Tomorrow morning, a lawyer representing the Laurelhurst Community Club (LCC), which claims to represent the interests of every household in the neighborhood, will appear before a city hearing examiner to appeal the expansion of Children’s Hospital. The move has outraged many Laurelhurst neighbors because the LCC is using tens of thousands of dollars, in part paid by membership dues, for an effort they resent. Dixie Wilson filed a lawsuit yesterday against the LCC, demanding that the group disclose its financial statements and other records. I’ve got an article in this week’s paper; in comments, folks are already shaking their fists.
But there wasn’t room in the paper to address another challenge to the LCC. David Miller, a former president of the Seattle Rugby Club who is upset that the LCC pushed to delay new playfields in Magnuson Park, is fighting the LCC’s appeal. The LCC, he argues in a statement submitted Monday, has no legal standing to represent the neighborhood. The LCC has “substantially distorted the community’s interests” and has overestimated the number of households it claims to represent, he says. What’s odd is that Miller lives in north Seattle, not Laurelhurst.

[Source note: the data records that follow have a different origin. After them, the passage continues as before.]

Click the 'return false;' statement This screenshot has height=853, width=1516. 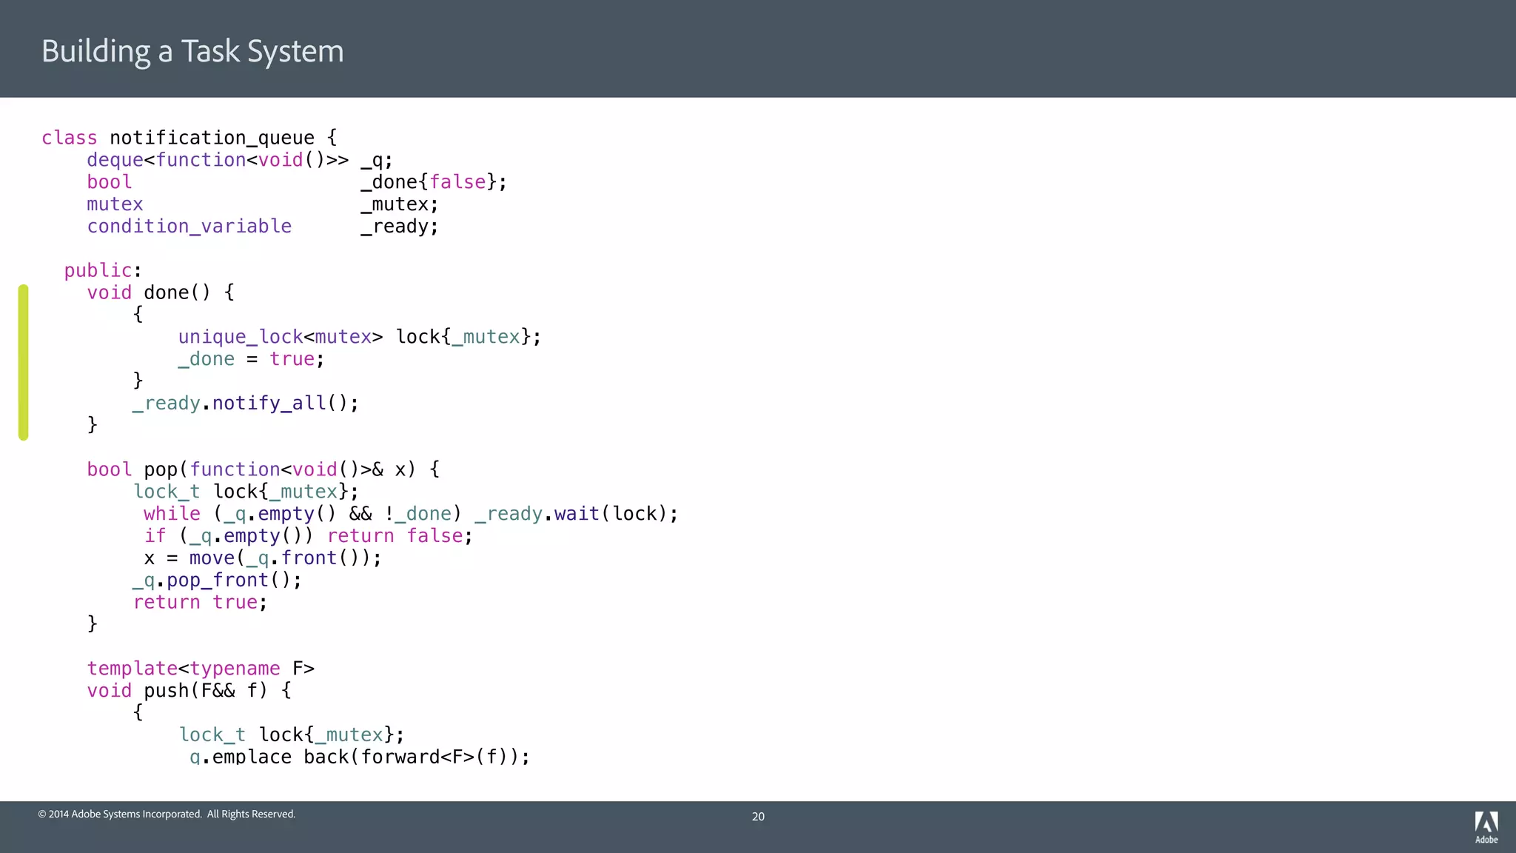[x=400, y=536]
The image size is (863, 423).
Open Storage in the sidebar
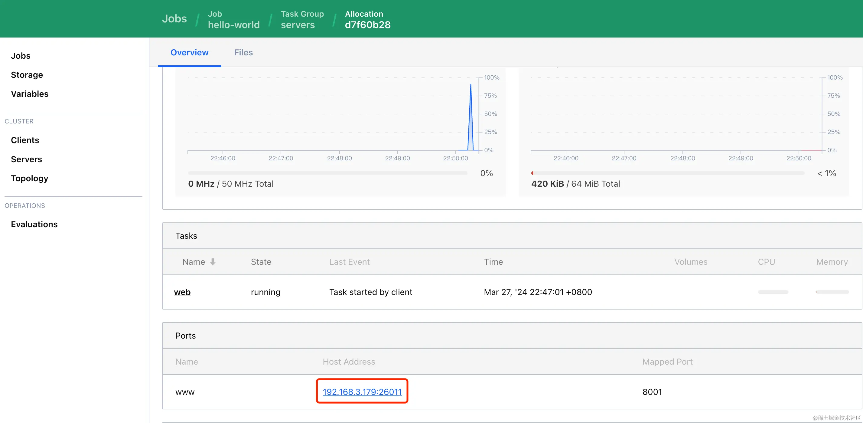click(x=27, y=75)
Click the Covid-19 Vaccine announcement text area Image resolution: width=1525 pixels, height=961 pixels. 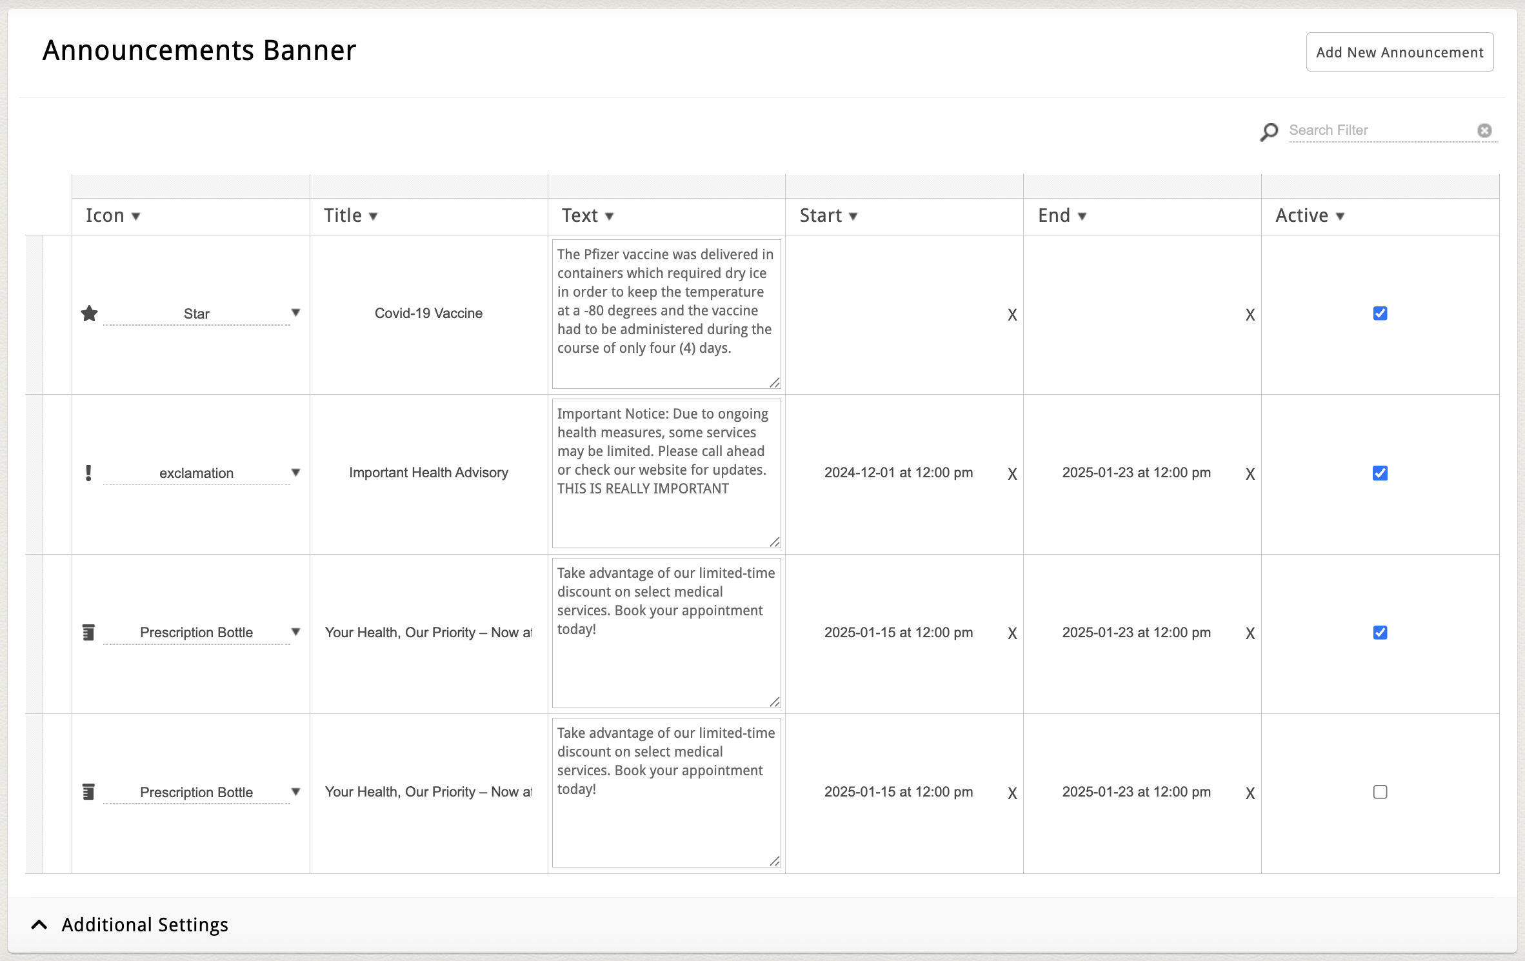click(x=666, y=313)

But it’s understandable why people who live in other neighborhoods may find that confronting the LCC is fair game; the LCC has historically involved itself with matters beyond its geographic boundaries. For instance, The LCC has taken positions on projects as distant as the Tacoma Narrows Bridge.
And a few weeks ago, the LCC board of trustees voted to curtail development in the Roosevelt neighborhood, says Jim O’Halloran, the land use chair of the Roosevelt Neighborhood Association. An LCC board member heard that Roosevelt residents are updating the neighborhood plan, but that many neighbors opposed tall buildings on the east side of the neighborhood. The LCC board voted to oppose any buildings over six stories in Roosevelt—a mile from Laurelhurst. “They sort of editorialized a bit ... about adding an absolute limit on what they felt building height should be in the Roosevelt neighborhood,” says O’Halloran. He points out that the Roosevelt Neighborhood Association itself hasn’t taken any formal position on buildings' heights. “It strikes me as odd that they would take such an interest in such a specific topic,” he says.
Something I wanted to include in the article: While the LCC seems a tad persnickety in its fight against Children's, their earlier work wasn't completely misguided. The hospital initially proposed 240-foot towers—which is unnecessarily tall, like a skyscraper, for a low-density neighborhood. But now that the hospital has agreed to 150-foot-tall buildings—which accommodate the same number of sick kids—and made other concessions to the group, the LCC needs to give it a rest.
Meanwhile, the group's claim to represent everyone in the neighborhood is clearly wearing thin. "They sort of portray themselves as the voice of the community," says Dewey Potter, spokeswoman for Seattle Parks and Recreation, who has interacted with the group on issues related to Magnuson Park. "We think it is not the community overall; it is just some individuals."